A miúda mais bonita da turma

Já não me lembro se foi no sexto ou no sétimo ano que dei conta de que existiam mulheres e que isso não me era indiferente. Com doze ou treze anos, o sexo era a penúltima das minhas preocupações. O sexo era, aliás, um abstracto mais ou menos curioso que correspondia a conversas que os mais velhos – ou os mais afoitos – tinham. O meu interesse pelas raparigas adveio antes do meu interesse por sexo. Ou, como dizia o Santo Agostinho das Confissões a respeito de assuntos mais nobres, «eu já amava antes de saber amar».

Baixinho, tímido e basicamente amaldiçoado pelo facto de a minha mãe insistir em ser ela a escolher-me a roupa, poucos argumentos tinha para que uma rapariga tivesse qualquer interesse extracurricular em falar comigo. As pessoas com quem me dava, aliás, eram os proscritos do continente inacessível da popularidade, aqueles que faziam um grupo de não serem aceites em grupo nenhum. E, tirando a questão feminina, era um grupo bem mais interessante do que o dos aspirantes a motários ou a delinquentes (mas muito menos sexy, obviamente).

Quando a Luísa, provavelmente a miúda mais bonita da turma, meteu conversa comigo acerca do quão violentos os rapazes podiam ser nas suas brincadeiras, senti-me, pela primeira vez na vida, especial. Outra humanidade, à margem dos penteados decalcados da Bravo e das calças da Chevignon, era possível. Eu sempre achara que a Luísa, a interessar-se por alguém, iria naturalmente sucumbir ao charme do Ivan, um latagão magríssimo de metro e setenta (eu olhava para ele de baixo para cima sem nunca ousar dirigir-lhe uma palavra) com um mullet cujos caracóis loiros faziam inveja a qualquer querubim do renascimento. Eles eram o par perfeito. Com o seu aspecto irrepreensivelmente nórdico, contrastavam de tal modo com o nosso ar marroquino de algarvios queimados do sol que não acabarem juntos era uma ideia que roçava o pecado.

Quando a Luísa me convidou para ir ao cinema com ela, ver o Robocop, devo ter demorado uns bons dois minutos até lhe dizer, muito baixinho, que sim. Já era difícil acreditar que a Luísa pudesse achar em mim qualquer interesse que justificasse uma troca breve de palavras, mas convidar-me para o cinema tinha laivos de história para um daqueles defuntos jornais de notícias do bizarro e do além. Pedi emprestado umas calças de fato de treino a um amigo mais atreito à questão da moda e aperaltei-me com pude. Duas gotas do Old Spice do meu pai atrás das orelhas completaram a minha transformação. Às 19:15 estava à porta do café na baixa onde tínhamos combinado encontrar-nos. Era verão e a íamos à sessão das 20:30, pelo que pelas minhas contas, a nervoseira resultante de uma hora a tentar não fazer figuras de urso diante da Luísa dava para ensopar duas vezes a roupa impecavelmente passada a ferro que vestia naquele dia.

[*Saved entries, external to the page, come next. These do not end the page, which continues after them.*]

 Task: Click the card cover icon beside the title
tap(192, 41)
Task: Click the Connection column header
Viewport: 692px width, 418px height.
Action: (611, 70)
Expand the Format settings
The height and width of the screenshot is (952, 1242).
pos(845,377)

Passou-se o tempo, muito devagar, e a Luísa não apareceu. Tão desanimado quanto estranhamente aliviado, dirigi-me para o cinema. Era o universo a retomar o seu curso natural, pensei. Na bilheteira, vejo a Luísa e ainda pensei em gritar-lhe do outro lado da rua. Ainda bem que não o fiz. Ela estava com o Ivan. Ele, naturalmente imune ao embaraço, não parava de lhe contar o que eu imaginava serem, pelo riso dela, as melhores piadas do mundo. Eu, por dentro, desmoronei de amores pela primeira vez.

Fiquei sentado duas filas por detrás deles. O Ivan, alto, fez-me pelo menos metade do filme com aqueles caracóis que me pareciam cada vez mais ridículos a cada minuto que passava. Do nada, saquei da pastilha corpulenta que mastigava há horas (preceitos para o hálito, conselho do amigo das calças) e atirei-a de modo a que fizesse ninho no cabelo do Ivan.

Se estiveres aí desse lado, meu querido, aceita as minhas tardias desculpas. Sim, fui eu. Sim, tu não tinhas culpa nenhuma de seres insuportavelmente bonito. Espero-te bem. Lamento teres tido que rapar esses gloriosos caracóis. Ah, e lamento pela Luísa. Afinal preferia morenos. Tans pis.